Die Imker zitieren gern Albert Einstein: "Wenn die Biene einmal von der Erde verschwindet, hat der Mensch nur noch vier Jahre zu leben. Keine Bienen mehr, keine Bestäubung mehr, keine Pflanzen mehr, keine Tiere mehr, kein Mensch mehr." Es ist allerdings unklar, ob Einstein das tatsächlich je gesagt hat - und ganz so schlimm wäre es auch gar nicht, weiß die Forschung heute, aber die Menschheit müsste auf gut ein Drittel der Nahrung verzichten. Und die Bauern auf viel Geld: Ohne die Bestäubung durch die Tiere verlören allein die US-amerikanischen Bauern rund 17 Milliarden Dollar Umsatz.
2006 begann ein mysteriöses Bienensterben in den Wintermonaten, das bis heute anhält: Imker, die ihre Bienenstöcke prüfen, finden sie leer vor, Honig ist drin, auch Wachs und Waben - aber eben keine Bienen. Die Insekten verschwinden einfach. In den USA starben vor 2006 zehn bis 15 Prozent der Tiere pro Winter, seit 2006 lag der Schnitt laut US-Umweltbehörde EPA bei bis zu 30 Prozent. Auch Teile Europas, darunter Deutschland, melden hohe Verluste. Wissenschaftler sprechen von Colony Collapse Disorder (CCD). Was CCD auslöst, ist noch nicht komplett erforscht, wahrscheinlich ist es eine Kombination verschiedener Umwelteinflüsse. Hauptansatzpunkt sind Pestizide, vor allem die als Bienenkiller bekannten Neonikotinoide. Sie sind in der EU seit einigen Jahren zumindest teilweise verboten. Seit 2010 sinken die CCD-Fälle wieder, Grund zur Entwarnung gibt es aber nicht, auch weil so viele andere Krankheiten und Parasiten die Bienen töten. Mangelernährung ist ebenfalls ein Problem, gerade in den USA mit den meilenweiten Monokulturen bekommen die Tiere oft nicht genug Abwechslung in ihrer Diät. 44 Prozent aller amerikanischen Bienen haben die Zeit von April 2015 bis April 2016 nicht überlebt. "Das Schrumpfen der Bienen-Bevölkerung ist eine der größten Herausforderungen für die weltweite Landwirtschaft und die Lebensmittelsicherheit in den kommenden fünf Jahren", heißt es in einer aktuellen Studie des US-Landwirtschaftsministeriums.

*Datensätze aus einer Datenquelle*
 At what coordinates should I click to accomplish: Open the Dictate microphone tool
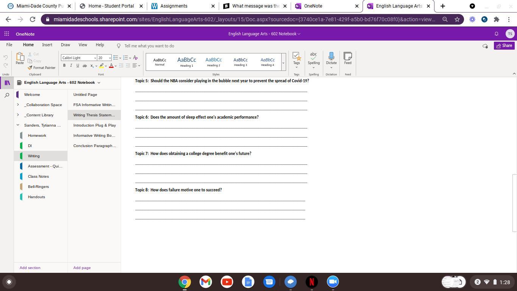(331, 56)
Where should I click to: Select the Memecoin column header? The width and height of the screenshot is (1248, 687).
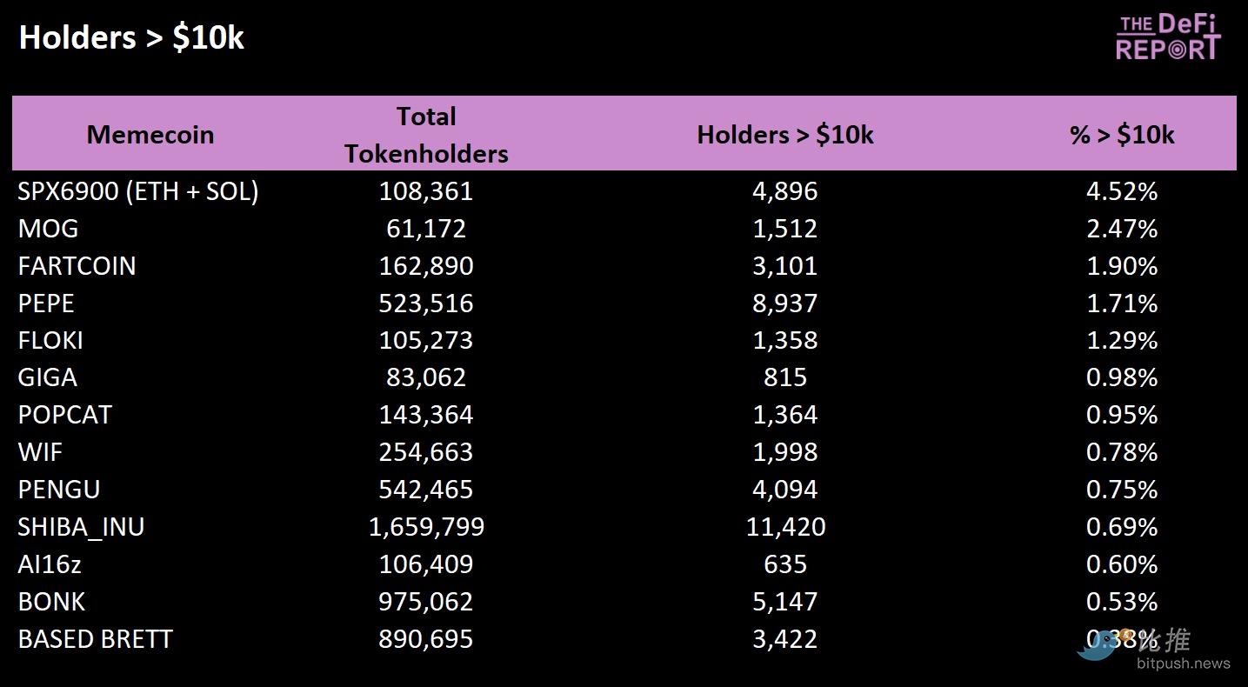click(x=150, y=134)
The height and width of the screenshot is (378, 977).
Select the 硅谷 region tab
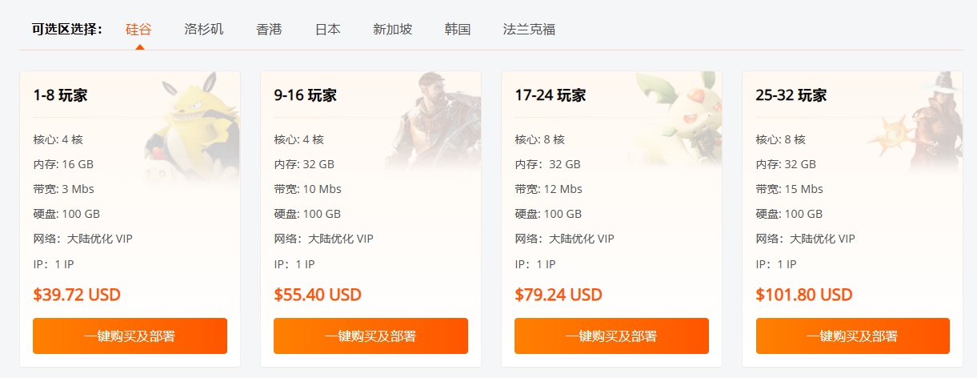[x=138, y=30]
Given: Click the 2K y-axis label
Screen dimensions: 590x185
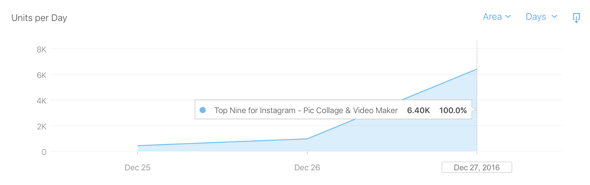Looking at the screenshot, I should (x=42, y=126).
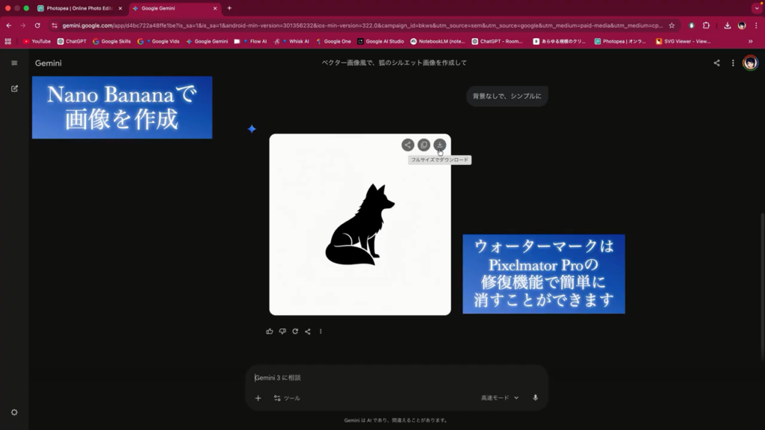Add a file with plus button

258,398
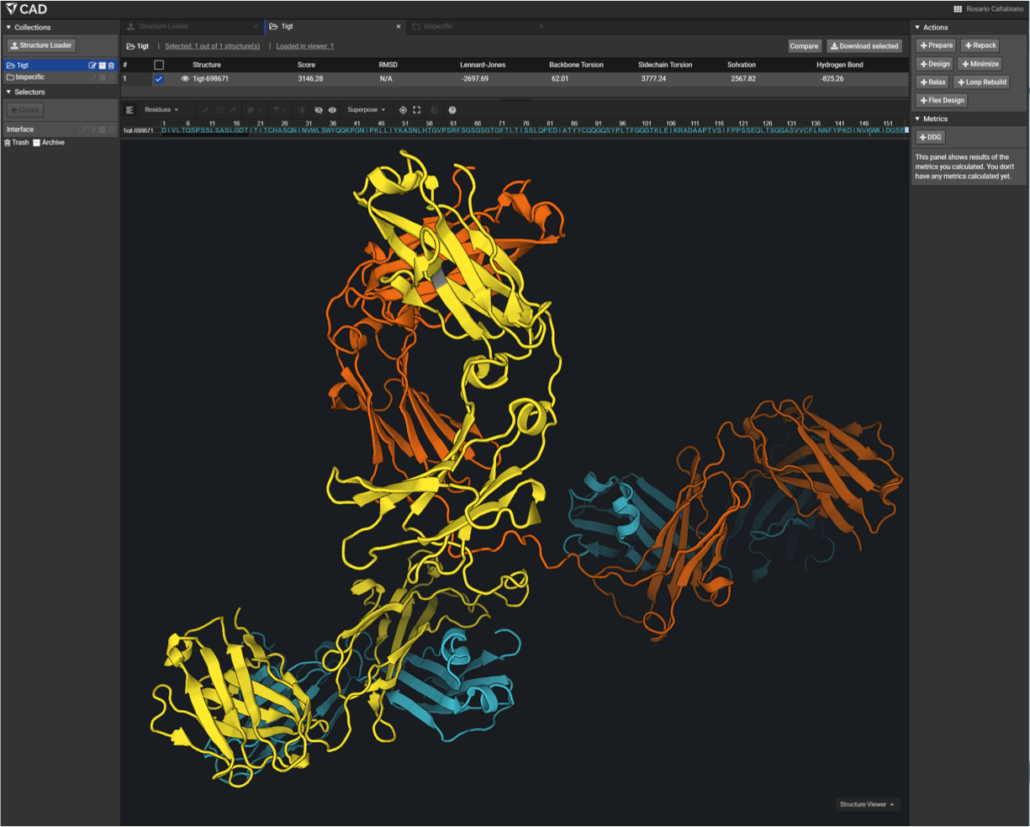
Task: Click the center/focus target icon in viewer toolbar
Action: coord(403,110)
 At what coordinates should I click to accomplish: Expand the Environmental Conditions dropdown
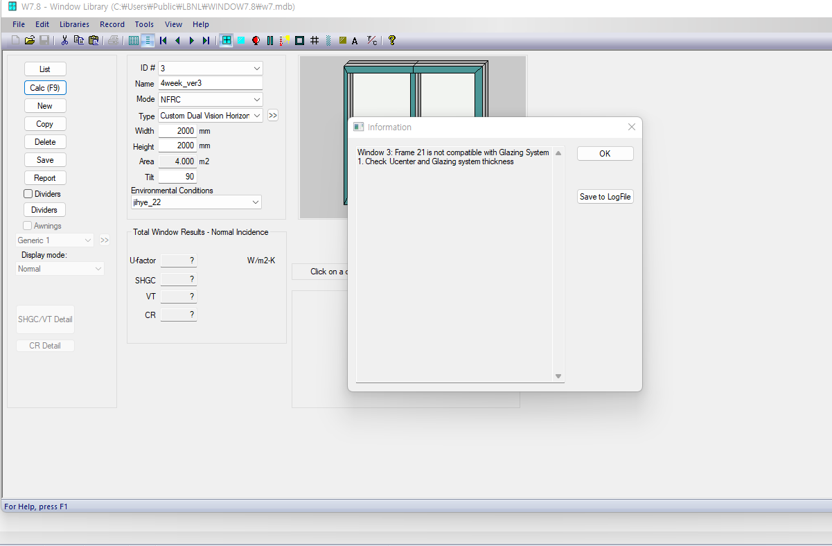tap(256, 202)
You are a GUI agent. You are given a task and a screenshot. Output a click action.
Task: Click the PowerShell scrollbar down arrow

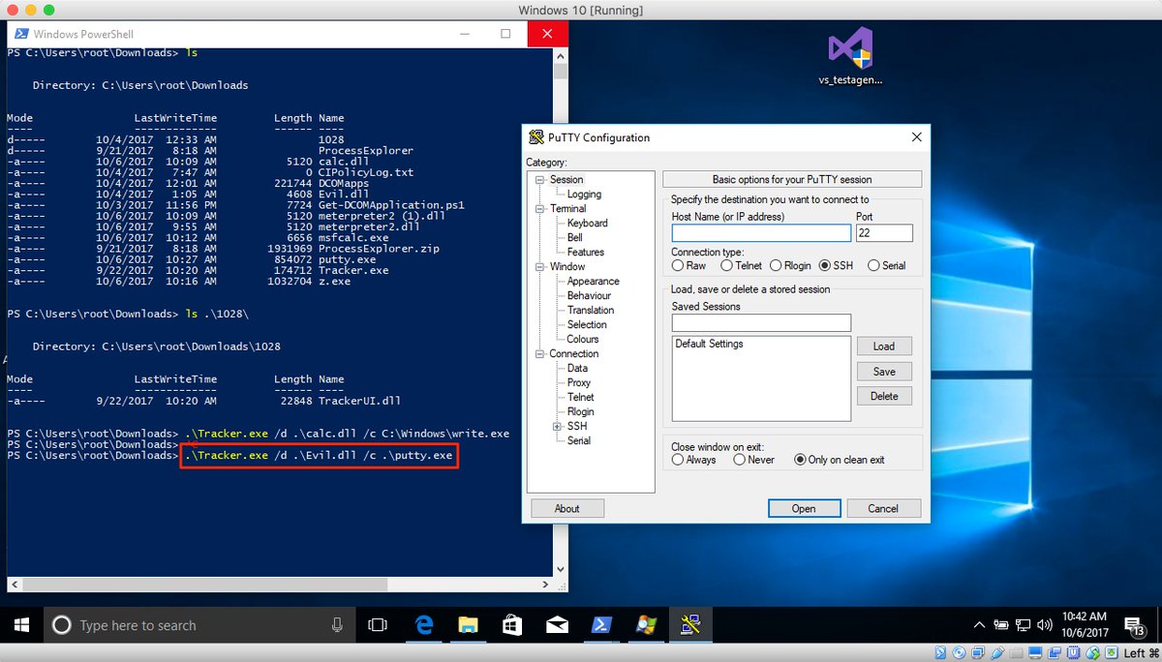pos(561,569)
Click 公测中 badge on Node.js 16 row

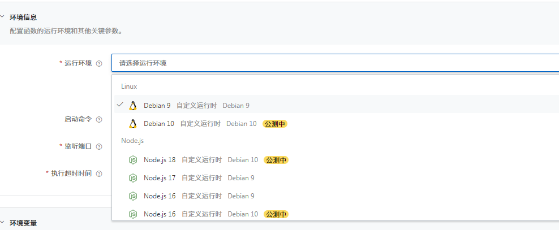click(x=276, y=214)
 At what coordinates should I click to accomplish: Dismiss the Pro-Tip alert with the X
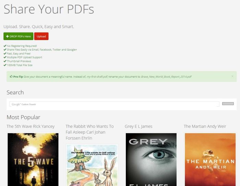click(x=232, y=76)
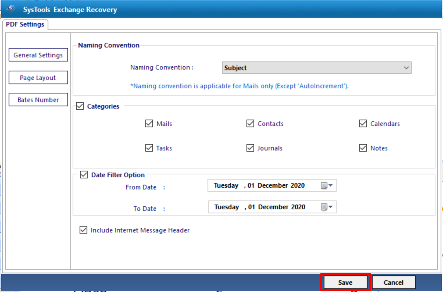Screen dimensions: 443x292
Task: Open the Bates Number section
Action: coord(38,100)
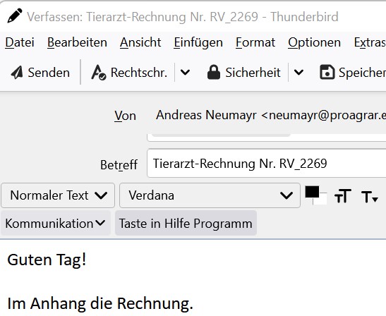Open the Rechtschr. dropdown arrow

click(x=185, y=73)
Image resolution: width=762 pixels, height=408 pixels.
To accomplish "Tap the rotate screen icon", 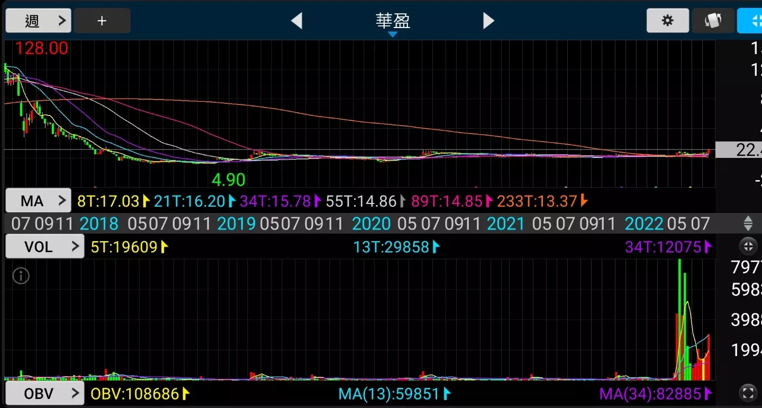I will (713, 21).
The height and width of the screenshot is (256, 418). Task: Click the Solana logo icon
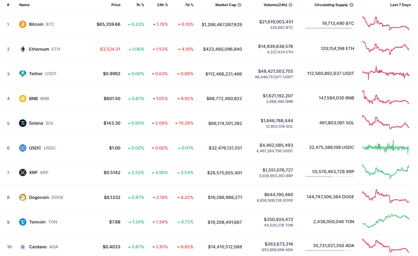tap(23, 123)
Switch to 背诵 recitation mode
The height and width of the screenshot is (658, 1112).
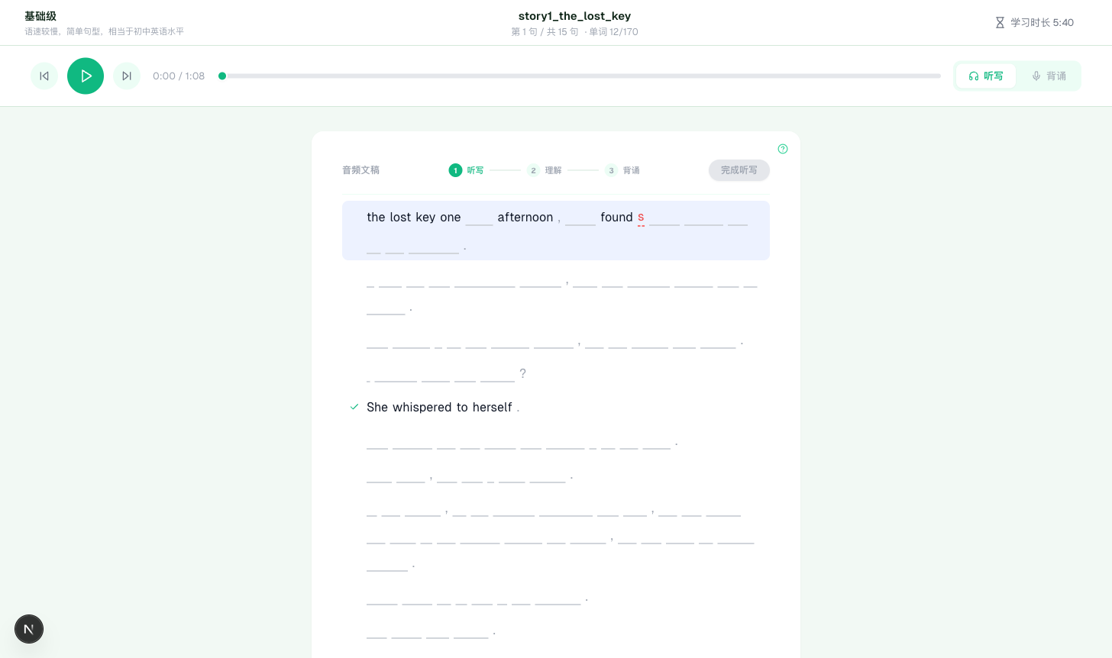pos(1049,76)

*Deine Aufgaben*
[A] Fass den Text über das Bienensterben in zwei Sätzen zusammen.
[B] Wie viel Prozent der Bienen starben laut dem Text über das Bienensterben in den USA seit 2006 im Schnitt pro Winter?
[C] Knüpf an den Text über das Bienensterben an und schreib ihn nach seinem letzten Satz weiter.

*Antworten nach Nummer*
[A] Ohne die Bestäubung durch Bienen müsste die Menschheit auf gut ein Drittel der Nahrung verzichten, und allein die US-amerikanischen Bauern verlören rund 17 Milliarden Dollar Umsatz. Seit 2006 verschwinden Bienen im Winter auf rätselhafte Weise (Colony Collapse Disorder), wahrscheinlich durch eine Kombination verschiedener Umwelteinflüsse wie vor allem Pestizide, und obwohl die Fälle seit 2010 wieder sinken, töten auch Krankheiten, Parasiten und Mangelernährung weiter viele Bienen.

[B] Bis zu 30 Prozent.

[C]
Der Diebstahl ist nicht einfach, wenn man kein Profi ist, man will ja nicht gestochen werden
Je knapper das Bienenangebot, desto mehr können die Imker und Bienen-Makler für die Bestäubung verlangen. Während ein kalifornischer Mandelbauer für eine Leihkolonie 2009 noch 76 Dollar zahlte, waren es im Jahr 2009 schon 157 Dollar. In diesem Jahr verlangen die Imker bis zu 200 Dollar für die Dienste. Und so lohnt sich auch der Diebstahl immer mehr.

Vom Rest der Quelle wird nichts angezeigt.